Exercise description: Quote every one of the records below verbatim, and leave the pictures out of your answer.

***** Entries shown

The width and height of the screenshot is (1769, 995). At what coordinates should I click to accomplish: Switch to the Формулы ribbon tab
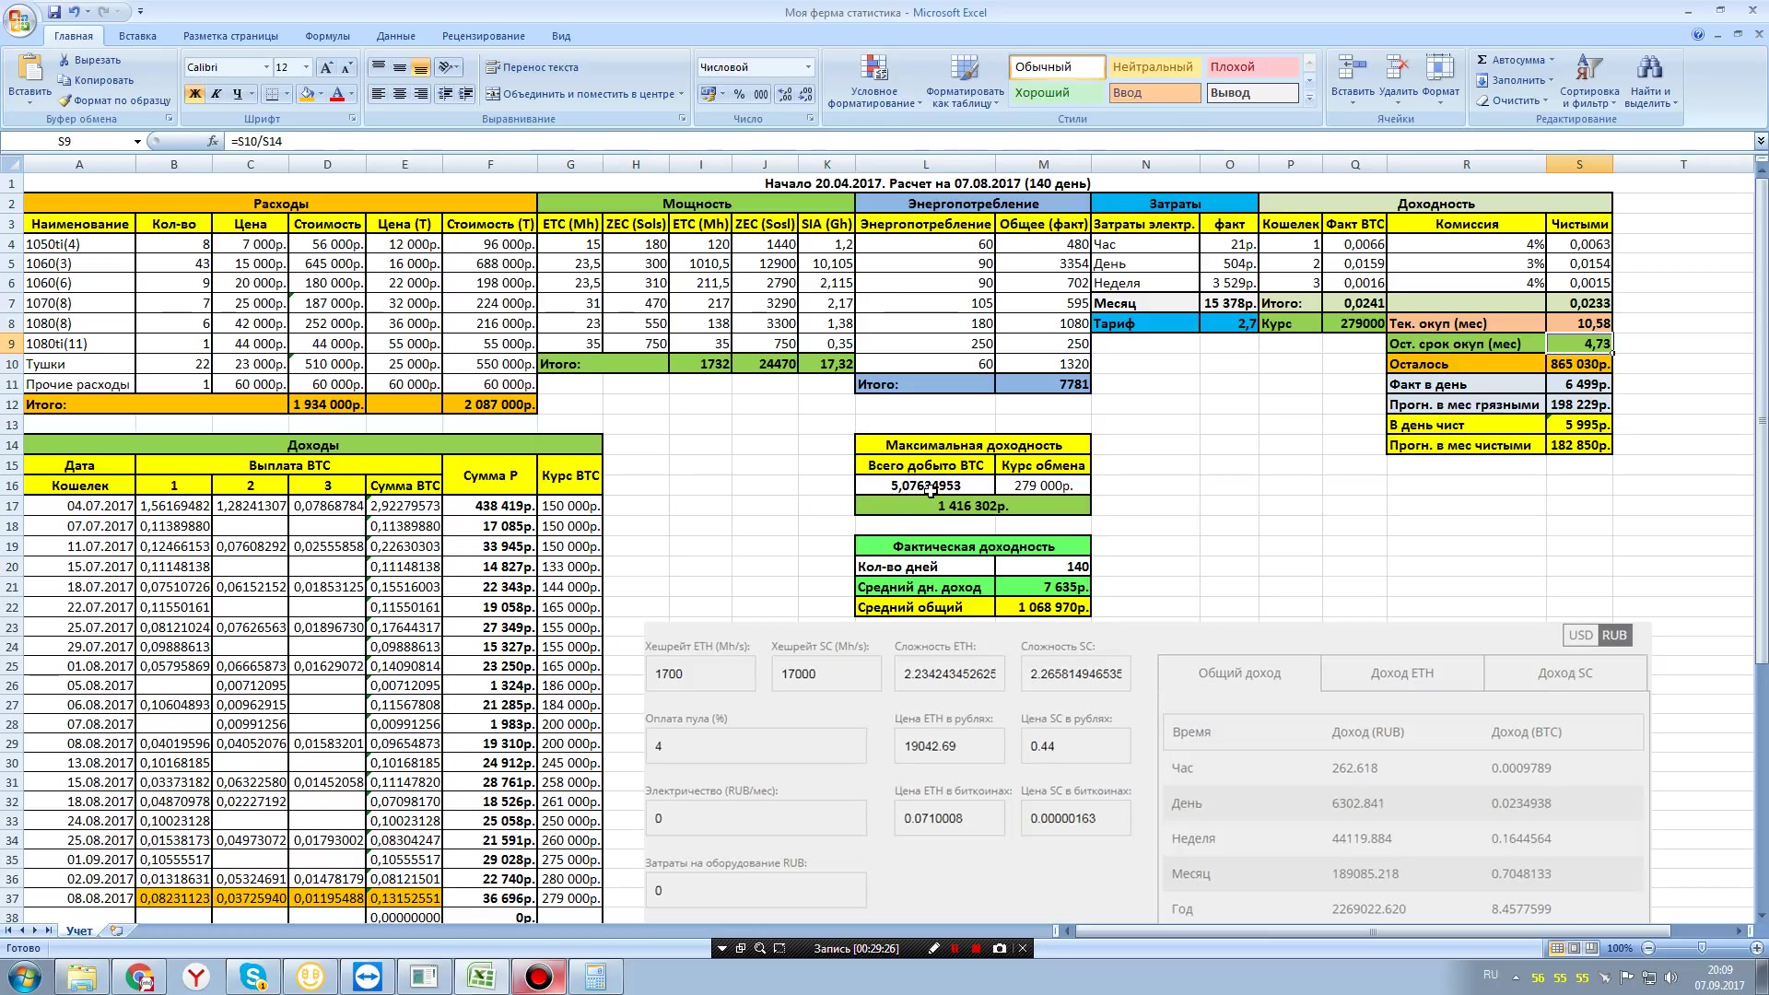327,36
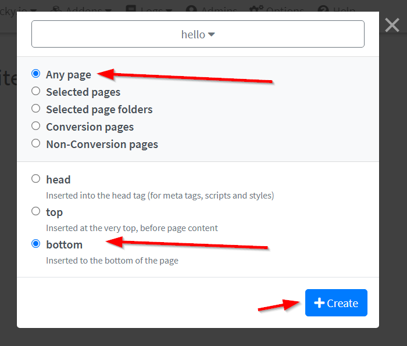
Task: Select the top insert position radio
Action: click(36, 211)
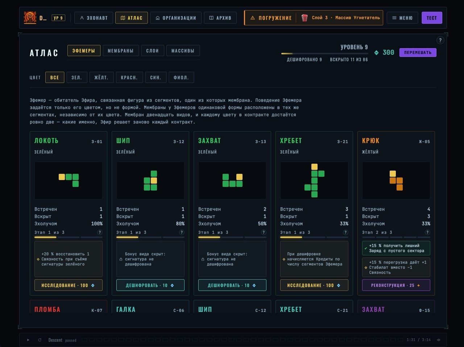
Task: Select the Зел. color filter
Action: (77, 77)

**********

Correct result:
The width and height of the screenshot is (1769, 995). At what coordinates should I click to accomplish: Switch to the Формулы ribbon tab
327,36
Task: Select the top insert position radio
Action: click(36, 211)
Task: Select the Зел. color filter
Action: (77, 77)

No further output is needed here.